A North West Euro-MP who was forced to flee gunmen who stormed his Mumbai hotel last night is safe and well, his family said this morning.
Conservative MEP Sajjad Karim this morning said security forces fought gunmen “floor by floor and room by room” in an attempt to gain control of the Taj Mahal hotel.
This morning the family of Mr Karim, who was born in Blackburn, lives in Simonstone in the Ribble Valley and grew up in Pendle, said they had heard he is now safe.
Mr Karim said this morning: “I left the Taj at 5am this morning and was taken to a secure place.
”The situation in the city is still ongoing but certainly at the Taj I think it is is over.”
Mr Karim added: “I was in a room that was completely sealed off but I could hear what was going on.
"(The Indian security forces) fought them floor by floor, and room by room.”
Commenting on the situation now, the MEP said: “It is very, very quiet.”
Last night, Mr Karim gave a dramatic mobile phone interview at around 6.30pm saying he was hiding in the dark of the basement.
Mr Karim said: “I was in the lobby of the hotel when gunmen came in and people started running.
"There were about 25 or 30 of us. There was a lot of commotion.
“Some of us split one way and some another. A gunman just stood there spraying bullets around, right next to me.
“I managed to turn away and I ran into the hotel kitchen and then we were shunted into a restaurant in the basement.
"We are now in the dark in this room and we’ve barricaded all the doors. It’s really bad.”
Mr Karim is part of a delegation of Euro MPs visiting Mumbai ahead of the forthcoming EU-India summit.
He said that as he ran from the lobby, he saw people falling but did not know the extent of any casualties. He said it seemed to be a “random attack”.
The attack was one of at least seven co-ordinated around the city at luxury hotels, a station and a tourist restaurant.
The gunmen attacked the Chhatrapati Shivaji Terminus station in southern Mumbai and Leopold’s restaurant, a Mumbai landmark, along with the Oberoi and Taj Mahal hotels.
There were unconfirmed reports of an explosion near the city’s domestic airport.

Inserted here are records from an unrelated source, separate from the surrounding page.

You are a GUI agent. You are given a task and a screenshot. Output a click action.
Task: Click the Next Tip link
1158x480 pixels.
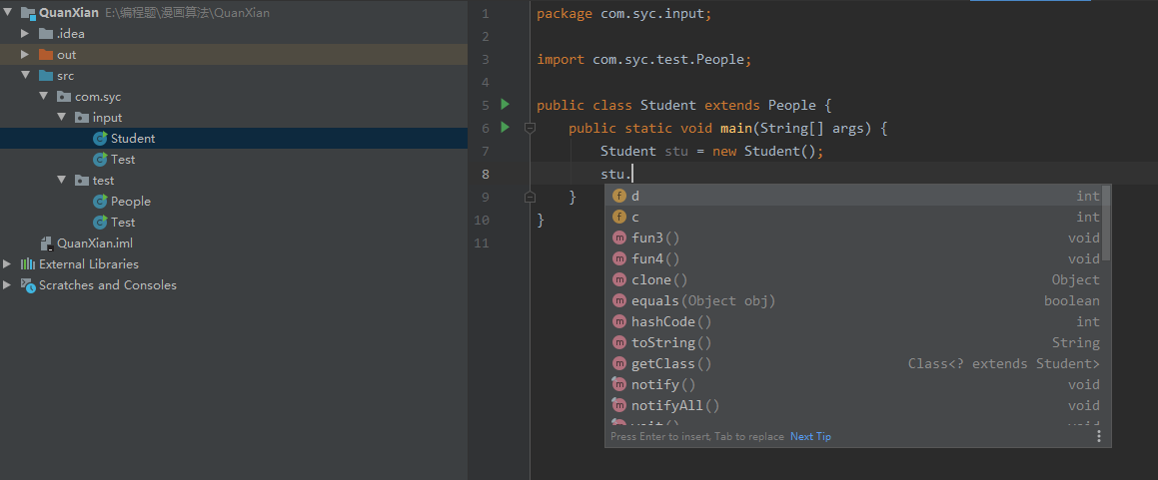click(x=810, y=436)
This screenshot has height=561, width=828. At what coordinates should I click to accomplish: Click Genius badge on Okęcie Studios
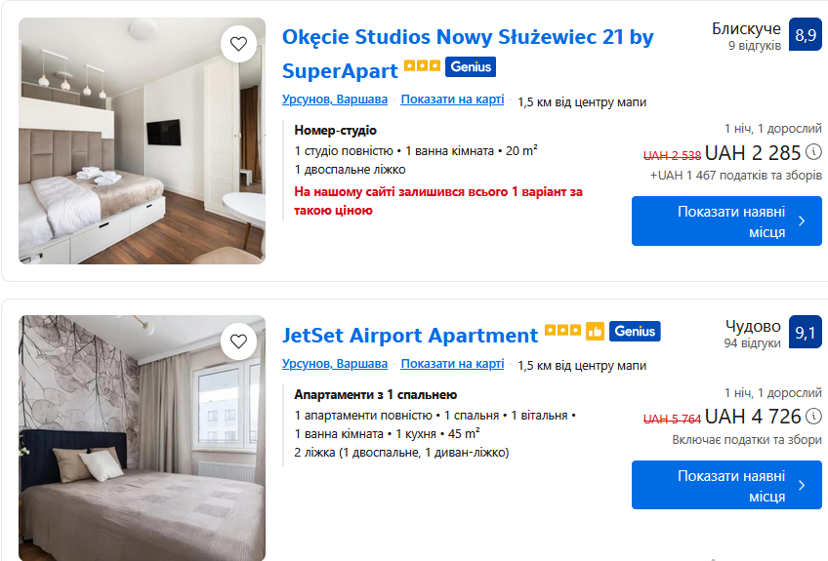(471, 67)
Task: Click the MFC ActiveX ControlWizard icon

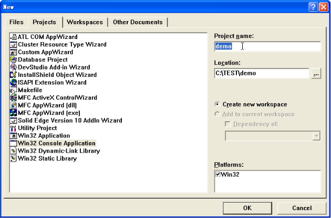Action: (14, 98)
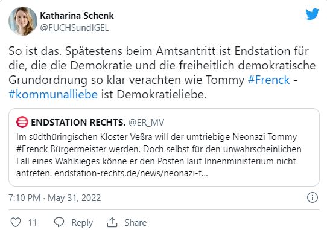Viewport: 327px width, 230px height.
Task: Open the #Frenck hashtag in main tweet
Action: pos(269,80)
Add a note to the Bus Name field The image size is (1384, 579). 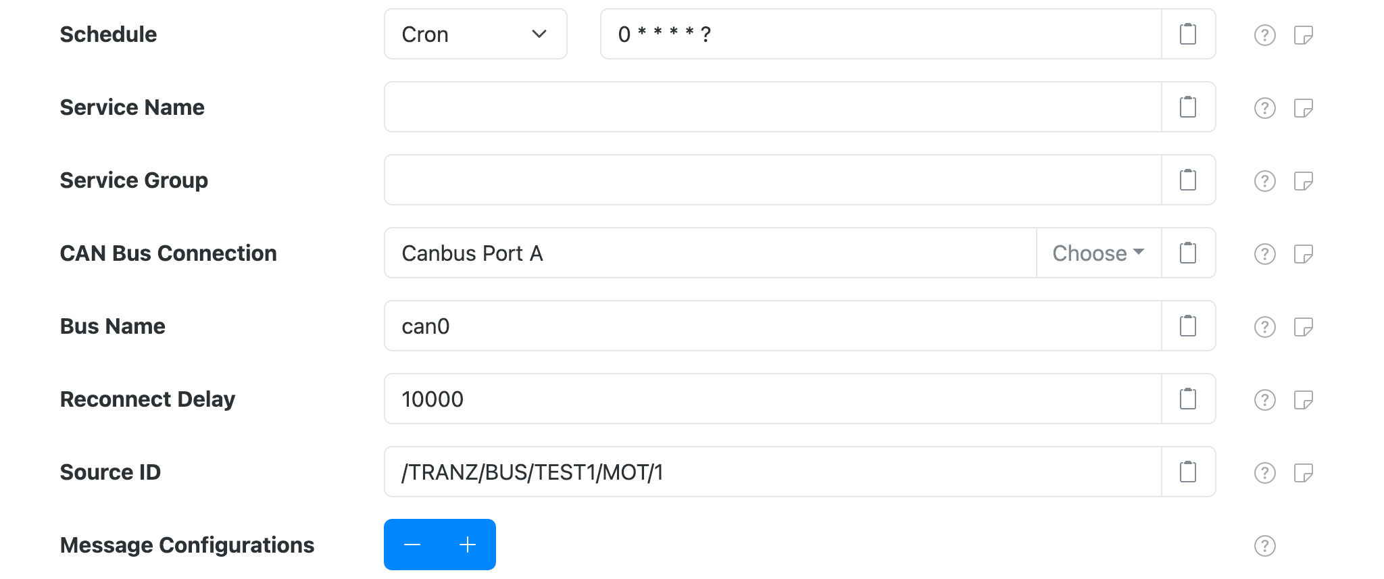(1304, 326)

Eye-witnesses caught up in the chaos said that gunmen were looking for Britons and Americans.
Indian television reports also claimed that the country’s anti-terrorism chief, Hemant Karkare, had been killed in the attacks.

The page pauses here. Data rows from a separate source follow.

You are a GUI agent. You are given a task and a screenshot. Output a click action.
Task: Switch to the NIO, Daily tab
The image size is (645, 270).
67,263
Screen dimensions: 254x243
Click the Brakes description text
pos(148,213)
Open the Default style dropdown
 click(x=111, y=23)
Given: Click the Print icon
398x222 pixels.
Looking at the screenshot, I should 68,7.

India media organisations were reporting that they had received emails from an unknown group, the Deccan Mujahideen, claiming responsibility for the attacks.
According to officers, police had killed four suspects and arrested nine more.
Alex Chamberlain, who works for a sports website and was in the city on business, told Sky News the gunmen burst into the Oberoi hotel’s restaurant and herded diners upstairs.
“They told everybody to stop and put their hands up and asked if there were any British or Americans.
"My friend said to me ‘don’t be a hero, don’t say you are British’.
”I am sure that is what this is all about. They were talking about British and Americans specifically.”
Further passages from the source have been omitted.